■ Problem to solve ■
Word for word, restate all of the data shown below.

■ Listed entries ■
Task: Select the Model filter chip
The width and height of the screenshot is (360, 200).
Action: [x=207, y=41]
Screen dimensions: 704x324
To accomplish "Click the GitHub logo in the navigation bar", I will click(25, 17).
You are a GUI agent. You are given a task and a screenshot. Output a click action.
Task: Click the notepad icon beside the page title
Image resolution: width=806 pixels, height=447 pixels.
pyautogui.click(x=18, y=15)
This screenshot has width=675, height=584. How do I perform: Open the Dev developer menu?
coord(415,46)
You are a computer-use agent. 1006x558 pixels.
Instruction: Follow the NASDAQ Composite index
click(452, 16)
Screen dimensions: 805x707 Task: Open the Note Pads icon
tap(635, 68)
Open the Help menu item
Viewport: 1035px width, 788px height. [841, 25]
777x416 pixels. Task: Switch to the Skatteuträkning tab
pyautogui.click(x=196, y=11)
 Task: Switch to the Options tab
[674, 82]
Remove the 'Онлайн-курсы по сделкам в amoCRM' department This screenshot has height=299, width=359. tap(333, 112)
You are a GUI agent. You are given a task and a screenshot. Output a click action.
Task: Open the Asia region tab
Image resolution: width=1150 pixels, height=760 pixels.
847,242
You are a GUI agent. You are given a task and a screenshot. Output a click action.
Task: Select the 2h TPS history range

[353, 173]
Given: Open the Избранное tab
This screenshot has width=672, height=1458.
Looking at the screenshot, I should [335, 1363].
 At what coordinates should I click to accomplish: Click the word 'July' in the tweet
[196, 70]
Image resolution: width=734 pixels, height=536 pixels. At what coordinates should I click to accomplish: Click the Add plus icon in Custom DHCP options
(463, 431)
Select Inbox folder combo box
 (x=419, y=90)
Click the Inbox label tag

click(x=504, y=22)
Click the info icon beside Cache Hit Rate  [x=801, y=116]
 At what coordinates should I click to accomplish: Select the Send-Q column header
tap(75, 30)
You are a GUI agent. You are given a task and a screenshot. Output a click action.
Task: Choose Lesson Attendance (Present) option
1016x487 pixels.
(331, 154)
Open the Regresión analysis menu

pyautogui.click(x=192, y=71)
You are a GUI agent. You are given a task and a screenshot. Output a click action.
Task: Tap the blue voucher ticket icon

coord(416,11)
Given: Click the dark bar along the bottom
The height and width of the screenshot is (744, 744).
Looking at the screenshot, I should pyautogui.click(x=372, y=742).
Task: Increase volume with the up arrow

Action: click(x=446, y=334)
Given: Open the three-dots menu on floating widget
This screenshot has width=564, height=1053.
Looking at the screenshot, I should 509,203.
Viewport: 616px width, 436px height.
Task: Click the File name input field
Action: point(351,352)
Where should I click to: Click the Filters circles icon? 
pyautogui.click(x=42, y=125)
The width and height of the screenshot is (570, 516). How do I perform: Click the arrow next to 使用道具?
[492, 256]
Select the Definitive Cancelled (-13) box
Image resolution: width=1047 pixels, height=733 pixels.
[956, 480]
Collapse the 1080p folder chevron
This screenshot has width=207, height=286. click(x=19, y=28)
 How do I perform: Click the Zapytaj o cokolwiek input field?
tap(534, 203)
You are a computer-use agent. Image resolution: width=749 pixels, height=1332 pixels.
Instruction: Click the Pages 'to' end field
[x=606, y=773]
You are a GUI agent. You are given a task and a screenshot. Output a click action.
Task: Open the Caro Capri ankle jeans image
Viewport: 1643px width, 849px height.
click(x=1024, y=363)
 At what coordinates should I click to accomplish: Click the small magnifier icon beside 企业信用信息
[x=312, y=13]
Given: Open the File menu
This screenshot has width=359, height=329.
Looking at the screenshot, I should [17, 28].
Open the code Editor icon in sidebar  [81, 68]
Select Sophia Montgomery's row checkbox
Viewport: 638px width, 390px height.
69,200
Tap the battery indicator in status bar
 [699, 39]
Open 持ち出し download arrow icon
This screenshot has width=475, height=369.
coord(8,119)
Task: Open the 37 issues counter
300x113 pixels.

■ Result of the exercise ■
Task: Select the Model filter chip
The width and height of the screenshot is (360, 200).
Action: [x=207, y=41]
Screen dimensions: 704x324
To accomplish "Click the GitHub logo in the navigation bar", I will click(25, 17).
You are a GUI agent. You are given a task and a screenshot. Output a click action.
Task: Click the notepad icon beside the page title
Image resolution: width=806 pixels, height=447 pixels.
pyautogui.click(x=18, y=15)
This screenshot has width=675, height=584. How do I perform: Open the Dev developer menu?
coord(415,46)
You are a computer-use agent. 1006x558 pixels.
Instruction: Follow the NASDAQ Composite index
click(452, 16)
Screen dimensions: 805x707 Task: Open the Note Pads icon
tap(635, 68)
Open the Help menu item
Viewport: 1035px width, 788px height. [841, 25]
777x416 pixels. Task: Switch to the Skatteuträkning tab
pyautogui.click(x=196, y=11)
 Task: Switch to the Options tab
[674, 82]
Remove the 'Онлайн-курсы по сделкам в amoCRM' department This screenshot has height=299, width=359. tap(333, 112)
You are a GUI agent. You are given a task and a screenshot. Output a click action.
Task: Open the Asia region tab
Image resolution: width=1150 pixels, height=760 pixels.
847,242
You are a GUI agent. You are given a task and a screenshot. Output a click action.
Task: Select the 2h TPS history range

[353, 173]
Given: Open the Избранное tab
This screenshot has width=672, height=1458.
Looking at the screenshot, I should [335, 1363].
 At what coordinates should I click to accomplish: Click the word 'July' in the tweet
[196, 70]
Image resolution: width=734 pixels, height=536 pixels. At what coordinates should I click to accomplish: Click the Add plus icon in Custom DHCP options
(463, 431)
Select Inbox folder combo box
 (x=419, y=90)
Click the Inbox label tag

click(x=504, y=22)
Click the info icon beside Cache Hit Rate  [x=801, y=116]
 At what coordinates should I click to accomplish: Select the Send-Q column header
tap(75, 30)
You are a GUI agent. You are given a task and a screenshot. Output a click action.
Task: Choose Lesson Attendance (Present) option
1016x487 pixels.
(331, 154)
Open the Regresión analysis menu

pyautogui.click(x=192, y=71)
You are a GUI agent. You are given a task and a screenshot. Output a click action.
Task: Tap the blue voucher ticket icon

coord(416,11)
Given: Click the dark bar along the bottom
The height and width of the screenshot is (744, 744).
Looking at the screenshot, I should pyautogui.click(x=372, y=742).
Task: Increase volume with the up arrow

Action: click(x=446, y=334)
Given: Open the three-dots menu on floating widget
This screenshot has width=564, height=1053.
Looking at the screenshot, I should 509,203.
Viewport: 616px width, 436px height.
Task: Click the File name input field
Action: point(351,352)
Where should I click to: Click the Filters circles icon? 
pyautogui.click(x=42, y=125)
The width and height of the screenshot is (570, 516). How do I perform: Click the arrow next to 使用道具?
[492, 256]
Select the Definitive Cancelled (-13) box
Image resolution: width=1047 pixels, height=733 pixels.
[956, 480]
Collapse the 1080p folder chevron
This screenshot has width=207, height=286. click(x=19, y=28)
 How do I perform: Click the Zapytaj o cokolwiek input field?
tap(534, 203)
You are a computer-use agent. Image resolution: width=749 pixels, height=1332 pixels.
Instruction: Click the Pages 'to' end field
[x=606, y=773]
You are a GUI agent. You are given a task and a screenshot. Output a click action.
Task: Open the Caro Capri ankle jeans image
Viewport: 1643px width, 849px height.
click(x=1024, y=363)
 At what coordinates should I click to accomplish: Click the small magnifier icon beside 企业信用信息
[x=312, y=13]
Given: Open the File menu
This screenshot has width=359, height=329.
Looking at the screenshot, I should [17, 28].
Open the code Editor icon in sidebar  [81, 68]
Select Sophia Montgomery's row checkbox
Viewport: 638px width, 390px height.
69,200
Tap the battery indicator in status bar
 [699, 39]
Open 持ち出し download arrow icon
This screenshot has width=475, height=369.
coord(8,119)
Task: Open the 37 issues counter
300x113 pixels.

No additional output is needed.